The year 2020 could not arrive soon enough for Drew, but with it came COVID-19.
“With all my health issues, I stayed home to protect myself,” she says. “But wouldn’t you know it, I got COVID.” Fortunately, it was a mild case. She and Michael later learned that he had been exposed to COVID as well. Unlike his mother, he did not become ill.

COVID-19 gave Drew all the time she needed to stay home and recover. And now she feels like her old self. Her appetite has returned. She approaches life one day at a time, going for walks, taking Zumba classes, watching cooking shows on TV, and planning the recipes she’s going to try, “but never actually cooking them,” she says with a laugh. In June she traveled to Mexico with a good friend. “It was wonderful to get away,” she says. “After so long, I’m finally getting back to normal.”
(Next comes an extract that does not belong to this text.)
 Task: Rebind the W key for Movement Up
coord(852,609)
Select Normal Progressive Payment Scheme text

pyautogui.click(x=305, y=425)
For someone like Drew, the benefits of seeking care at an NCI-accredited center are incalculable. “We are used to treating rare tumors, so we recognized the signs of insulinoma right away,” states Laird. “Because these are hormone-producing tumors, they change the patient’s physiology in a way that non-functional tumors do not. So they’re best treated by someone with expertise in recognizing the problem, and then dealing with whatever happens at the time of surgery, and after surgery.”

She adds: “The reality is, these patients feel really miserable. Therefore, it’s our goal to get them diagnosed and into surgery as quickly as possible. We have all the tools to care for them, including multidisciplinary oncology care if they need it. Fortunately, this patient does not.”

“Every doctor I see tells me what a great job Dr. Laird did,” says Drew. “Now I’m working on transitioning all my medical care to New Jersey.”